MM: What do you think that's doing to the Mustang?
Leno: The Mustang's still selling like hotcakes. But the Mazda Miata is the Mustang of this generation. Kids just out of high school can afford a Miata from the early 1990s, priced around $2,500, which is like the $600 Mustang of long ago. The guy I bought my GT350 from snapped it up for $600 in 1969. It was just an old Mustang.
MM: What do you think about Ford Motor Company these days?
Leno: I think it's changing. I guess it's whatever you grew up with and whatever your dad liked that keeps you loyal. Let's face it, in the 1970s and even into the 1980s we were building crappy cars. They kept the bean counters and got rid of the engineers. Now we're back to engineers. I think the new Ford Fusion is a hybrid equal to anything from Europe or Japan. It offers 42 miles to the gallon and it's bulletproof!
MM: Have you ever considered building an exotic Mustang restomod?
Leno: Yeah, maybe sometime. There are a lot of those out there. It's hard to beat the classic Shelby or Mustang GT with exhausts going through the back valance or that GT badge on the front fenders, the Rally-Pac, the fastback. I guess I'd build something a little different. I'm not a '55 Chevy guy, not because I don't like them but because I go to a car show and there are a hundred of them lined up. I'd like to do a Mustang with a 289 and Webers-more European.
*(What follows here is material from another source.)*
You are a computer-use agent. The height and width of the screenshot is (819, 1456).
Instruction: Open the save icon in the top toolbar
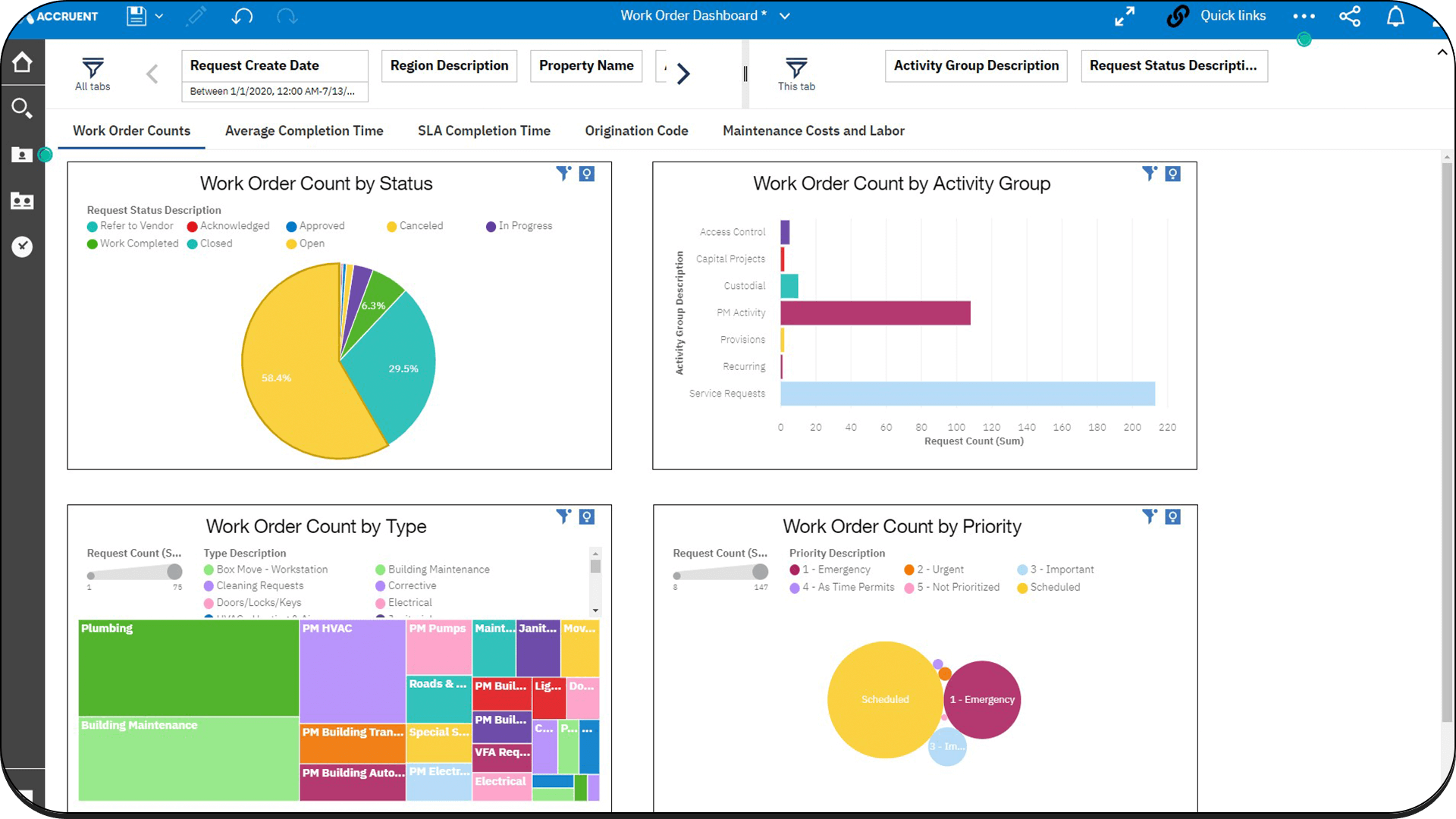(136, 15)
MM: Do you like the new '11 Mustangs?
Leno: I was up at Pebble Beach and got one of the new Laguna Seca Boss 302s, a pretty amazing automobile-440 horsepower! See, Mustang knows its customer base. When the original Mustang came out, people wanted independent rear suspension. But the Mustang was affordably priced and people could modify it the way they wanted to. Independent rear suspension was available on the SVT Mustang Cobra and not many people ordered it. Most Mustang guys are drag guys. They like to drop the clutch and do a burnout. And Mustang corners well just the way it is. In most comparison road tests, people prefer the new Mustang with a live axle over cars with independent rear suspension.
MM: Are there any other classic Mustangs you'd like to have?
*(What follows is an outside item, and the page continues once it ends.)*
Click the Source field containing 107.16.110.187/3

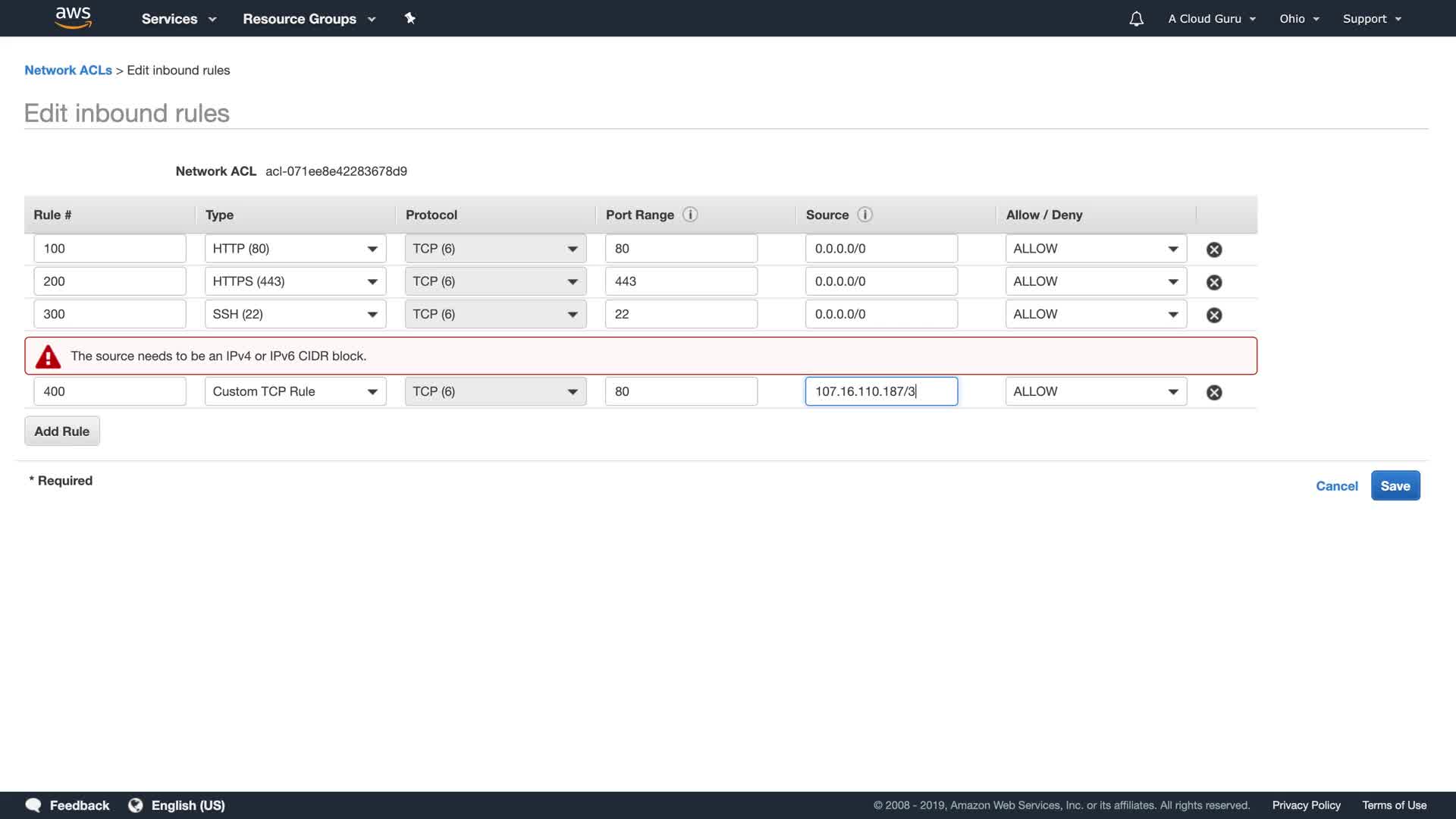tap(880, 391)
Leno: The first generation is the best. Up until 1966, the automakers could do whatever they wanted. In 1969, the government stepped in and we got away from designing and building whatever we wanted. I like all Mustangs, but I have to admit the '70s Mustangs don't interest me. The '84-'86 SVO was an interesting car.
MM: How often do you drive your GT350?
Leno: Couple times a month. Guys build a car and trailer it, and consequently there's no one around to fix that car because it doesn't break. That's the trouble with Deusenbergs, nobody drives them. Nobody makes parts for them. No one knows how to work on them because they're trailered and they never break. The Bentley Drivers Club, on the other hand, will drive Peking to Paris and there are people making crankshafts and everything needed to keep them running. I commend Mustang owners who drive these cars. I love looking through the catalogs at all the parts and accessories available for these cars. That's great because people actually use them. They get in accidents and this makes business for the people who make parts, which keeps the whole cycle going.
MM: So it wouldn't bother you to wrinkle a fender on your GT350?
Leno: No, wouldn't bother me as long as it didn't hurt anyone. You restore them to 100 points, drive them down to 15 points, and restore them again.